Repay no one evil for evil, but take thought for what is noble in the sight of all ... Do not be overcome by evil but overcome evil with good. (Romans 12:17, 21)
Repaying evil for evil -- an eye for an eye, a tooth for a tooth, a life for a life -- is neither new nor peculiar to U.S. society. In terms of secular justice in this fallen world, the unusual element in John Spenkelink's execution in Florida's electric chair on the morning of May 25 was not that he was killed against his will. The unusual element was that he was the first such prisoner in 12 years to become the victim of premeditated murder by a U.S. state.
In terms of God's justice in a world redeemed through the body and blood of Jesus Christ, however, there are a number of unusual, if not shocking, elements in Spenkelink's execution.
Foremost is the fact that, from all reports, two-thirds of the people in nominally Christian America applauded his execution in the name of "justice" and "deterrence."
People appeared to be more shocked and grieved by the deaths of 274 persons on American Airlines flight 191 that same day.

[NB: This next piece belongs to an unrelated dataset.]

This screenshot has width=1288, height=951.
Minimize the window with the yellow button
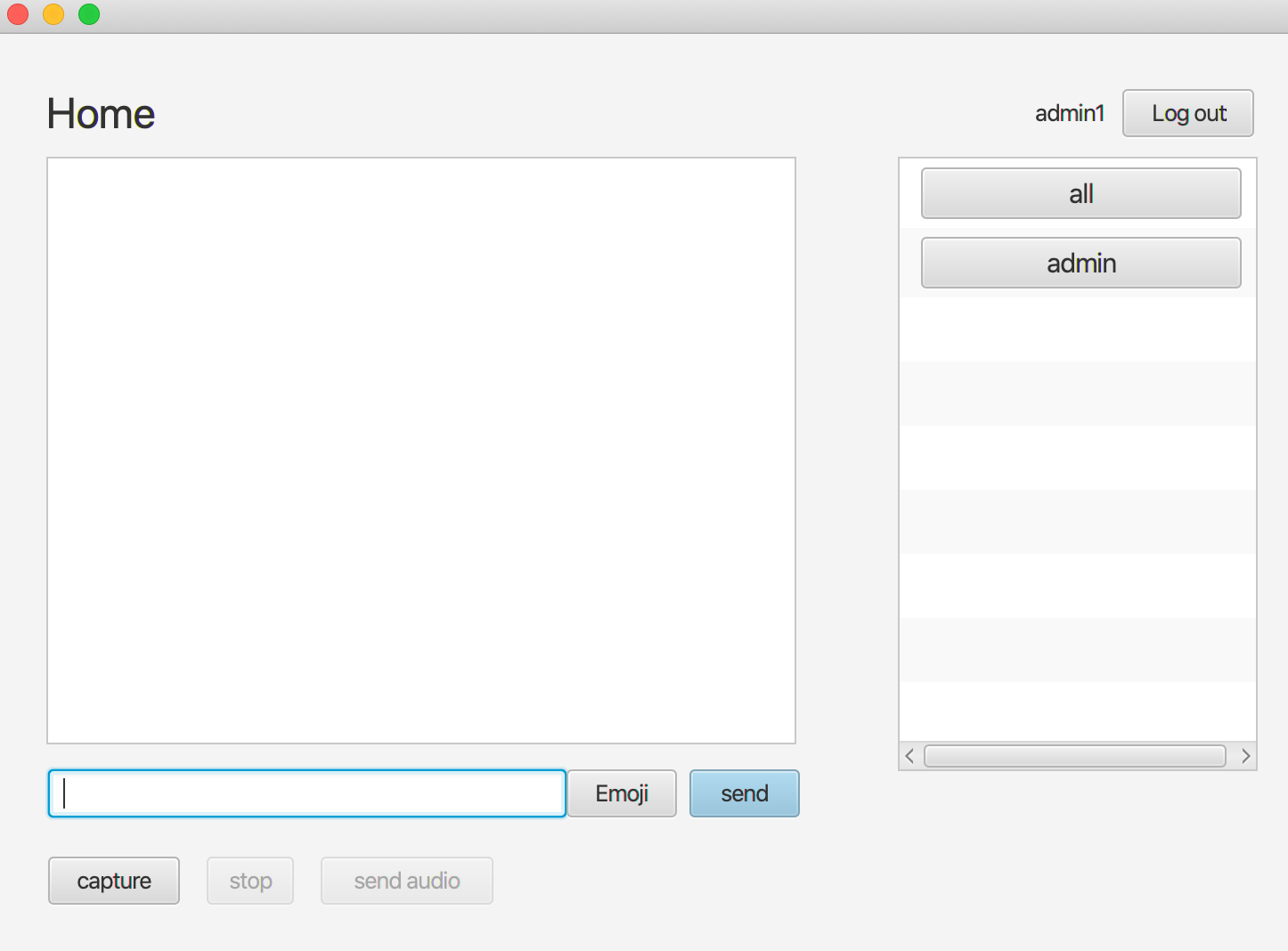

But one wonders if God might bear a different and deeper kind of grief for the cool technological success in Starke, Florida, than for the fiery technological failure in Chicago.
Capital punishment has returned. It would be redundant to say with a vengeance. The doors are now open for the execution of as many as 40 others by the end of the year; there could be 100 executions a year in the 1980s, taking us back to the peak years of capital punishment in the U.S. -- the post-lynching, Depression years of the 1930s.